VR headset from Our Lives in Data exhibition (Science Museum)

VR headset used to explore Children of the 90s data The Science Museum, London

Data mirror exhibit from Our Lives in Data exhibition (Science Museum)

Software scans your face to guess your age, gender and mood The Science Museum, London

Data debate game from Our Lives in Data exhibition (Science Museum)

Take part in the big data debate The Science Museum, London

Press release issued: 15 July 2016

Children of the 90s data is presented in virtual reality (VR) as part of Our Lives in Data, a new exhibition at the Science Museum in London.

From our social media activity to our genes, more and more information about our lives is being recorded as huge amounts of data and this new exhibition explores how ‘big data’ is being used to transform the world around us.

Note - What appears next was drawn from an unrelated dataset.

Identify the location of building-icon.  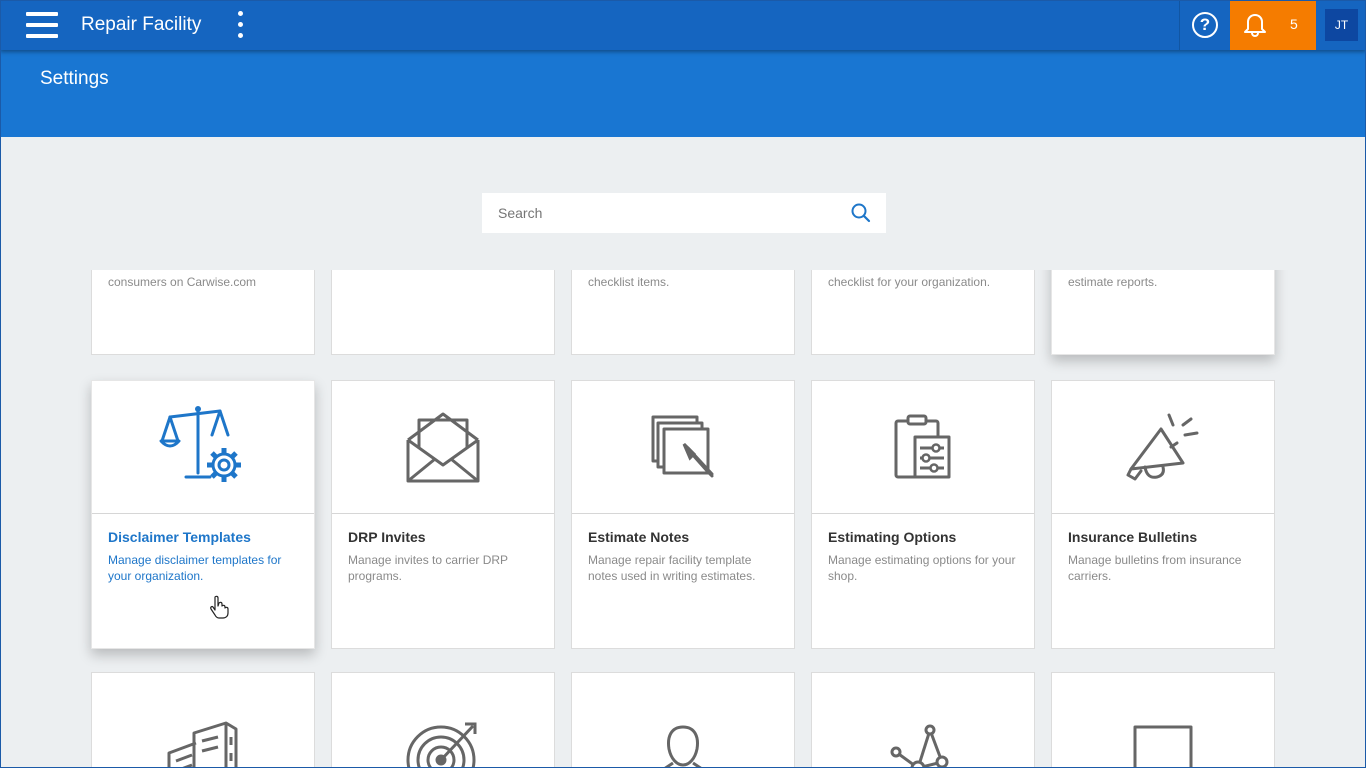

Children of the 90s worked with University of Bristol-based colleagues Data2Knowledge to supply enormous amounts of anonymous information to game designers Masters of Pie who used VR tools to create new technology which will help researchers understand vast collections of data like Children of the 90s.

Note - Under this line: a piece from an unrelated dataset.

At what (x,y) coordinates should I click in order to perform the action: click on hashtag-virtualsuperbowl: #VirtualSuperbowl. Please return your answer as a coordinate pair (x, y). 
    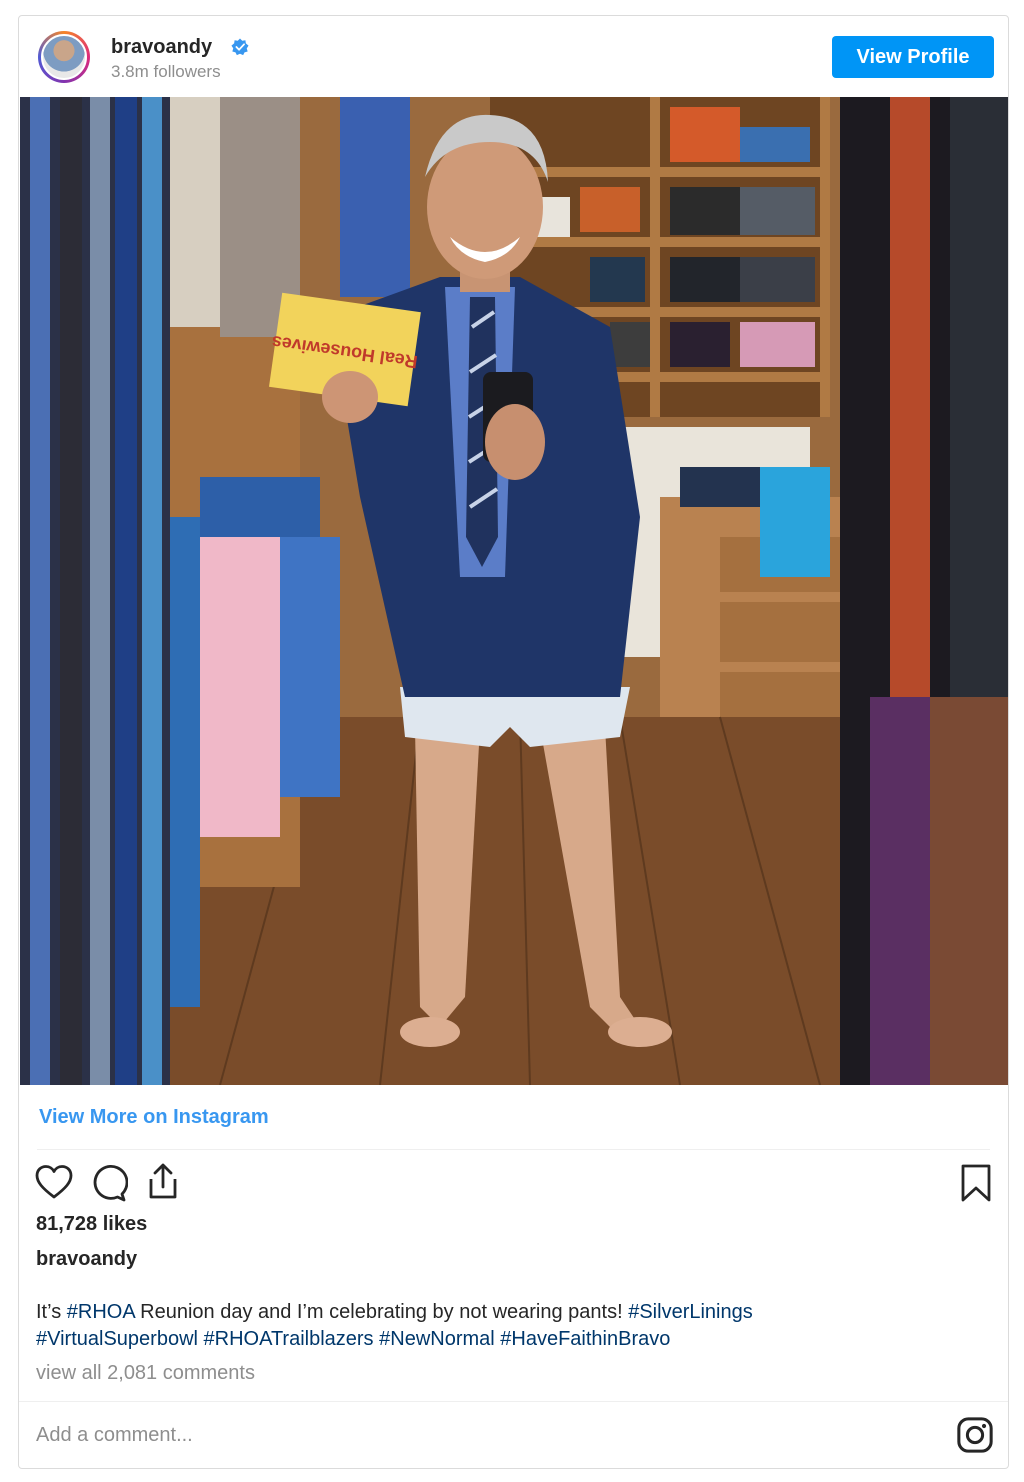
    Looking at the image, I should click on (117, 1339).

Karl Maddix from Masters of Pie said:

The Children of the 90s dataset is ideal for testing the multi-dimensionality of our concept. It allows researchers to explore the data in new ways using what we call a “meandering search” approach.

Dr Becca Wilson from Data2Knowledge added:

I work with data sets that are so huge that they are difficult to explore. The VR technology that Karl and his team have developed lets me see four times as much information at a glance. It is so new that we still can’t quite comprehend the true scale of what it can do.  

There are lots of other projects featured in the exhibition too, including facial recognition software which guesses your age, gender and emotions, a ‘cryptophone’ that prevents access to your mobile phone data, and paint that blocks wifi signals.

Further information

The exhibition is free and runs at Science Museum in London until September 2017.